DUNE / dist-comp

Action items for DUNE distributed computing, and common scripts that are used.
2 stars 0 forks source link

Split US_BNL site into US_BNL-RACF and US_BNL-SDCC #96

Open StevenCTimm opened 1 year ago

StevenCTimm commented 1 year ago

Or coordinate with Doug appropriately on the right names The RACF (ATLAS) nodes we are opportunistic on and they allow singularity in singularity. The SDCC nodes we have a dedicated allocation on and they don't.

Andrew-McNab-UK commented 1 year ago

Do we need to do this? It will not be needed in the next release of justIN, which bases CPU resource management on entries rather than sites.

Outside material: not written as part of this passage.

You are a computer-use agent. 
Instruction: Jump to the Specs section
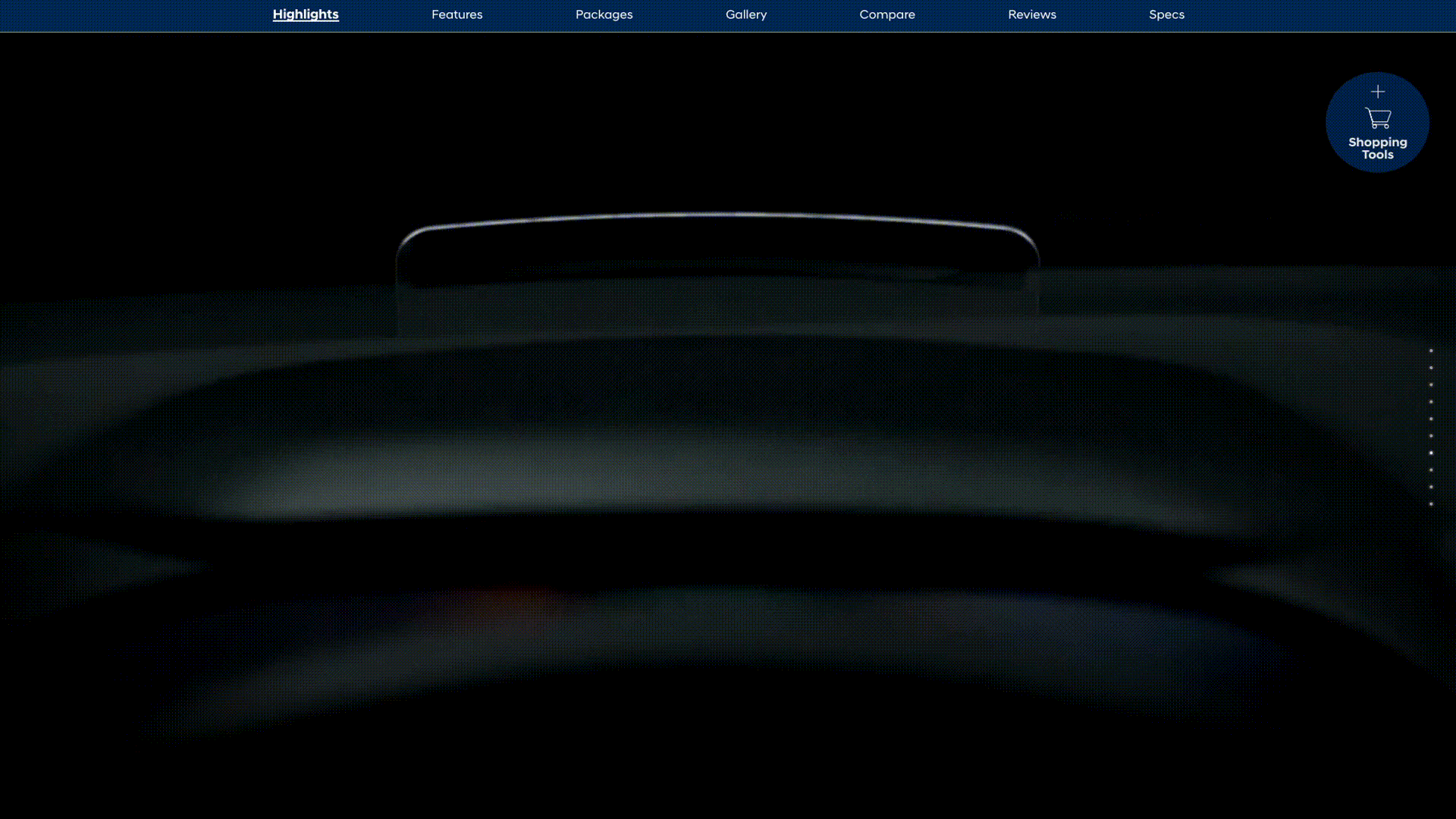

kherner commented 1 year ago

Sounds like we just need to be sure they they have different GLIDEIN_DUNESite names.

Andrew-McNab-UK commented 1 year ago

I think we should base this on who the tickets should be sent to. If some random DUNE ops person outside the site needs to submit a ticket, does it go to the same place for both subsites or to the same place? Same place = one site. Different places = two subsites?

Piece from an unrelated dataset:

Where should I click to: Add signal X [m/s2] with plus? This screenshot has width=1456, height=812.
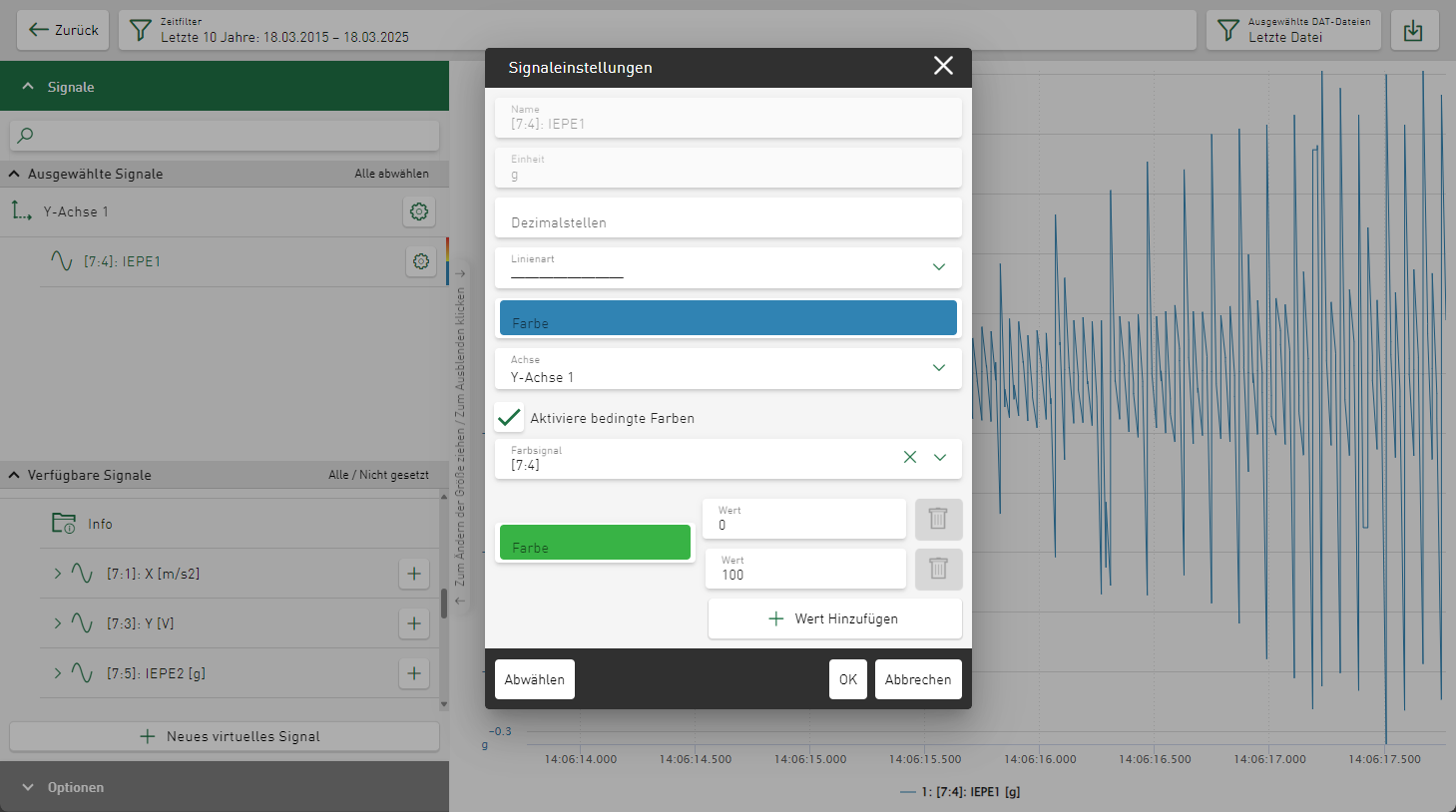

Another point is that if the storage at the site has onsite vs offsite differences in Rucio, then the RSE's site attribute should be set to the prefix (eg US_FNAL or US_BNL) rather than a full subsite name (US_FNAL-FermiGrid or US_BNL-SDCC) Then I can make justIN realise this is going on and set the distance to zero for the same prefix ones. But for sites like UK_RAL-Tier1 vs UK_RAL-PPD they really are different sites with separate storages and networking, and the distance is non-zero.

StevenCTimm commented 1 year ago

The original suggestion I made because the two sub-sites have differences both in memory and in whether they support user namespaces or not.. the existing unified site showed Justin job scripts failing sometimes and succeeding other times. I am not sure of the current config of rucio at BNL whether a different port is still necessary inside vs. outside, we have to check that.

StevenCTimm commented 1 year ago

Also eventually we are going to want to do as CMS does and have different frontend groups for those sites where we have allocations as opposed to those where we are just opportunistic.. that can make sure we fill our allocated sites first.